Well, it's not good, and I hate that she knows so much about my personal life, but it could be worse. She could know about my accidental Ambien overdose and could have spread that little tidbit all around town. I guess I should be thankful for small blessings.

My neck and cheeks burn with embarrassment, and I drop my head and focus on my hands as I twist my ring around my finger. "I didn't throw up on myself."

"Whatever. I'm bored now." She waves her hand dismissively and starts to walk away but stops when she spots something – or someone – over my shoulder. "You know, I was really sorry to hear you and Greyson broke up. Though not that sorry, because it did open the door for me." She waves flirtatiously at him and when I turn around, he's watching us cautiously, a frown pulling at his face. "You never told me he was such an amazing fuck."

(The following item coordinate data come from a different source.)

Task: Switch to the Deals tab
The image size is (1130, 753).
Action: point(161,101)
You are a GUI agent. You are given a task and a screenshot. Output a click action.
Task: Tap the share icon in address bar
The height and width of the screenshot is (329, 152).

My jaw drops along with my heart. "What did you just say?"

Her crimson red lips turn up in a condescending smile and her bony shoulder bumps mine as she walks past me, right toward Greyson. "Good to see you, Delaney."

I'd be setting myself up for disappointment to imagine I'm the only girl Greyson's ever been with. I know there are other woman in his past. I even accidently met a couple of them when I helped Nico work a Revolve fashion show. I can accept that there have been others, but does Ripley Payne have to be one of them?

"God. She's such a bitch," Jo says. "She's lying. There's no way in hell Greyson slept with her."

I stare at them as they talk, and if Greyson can feel my eyes on him, he doesn't react. I watch her throw her head back in an overenthusiastic laugh at something he said, and I watch him smile down at her, and when I see her grab his hand and pull her toward him, peeking at me over her shoulder as she does, I almost grab her by her stupid hair and bury her stupid face in the sand.

I'm not an aggressive person by nature, but if she keeps touching him, my stance on violence might drastically change.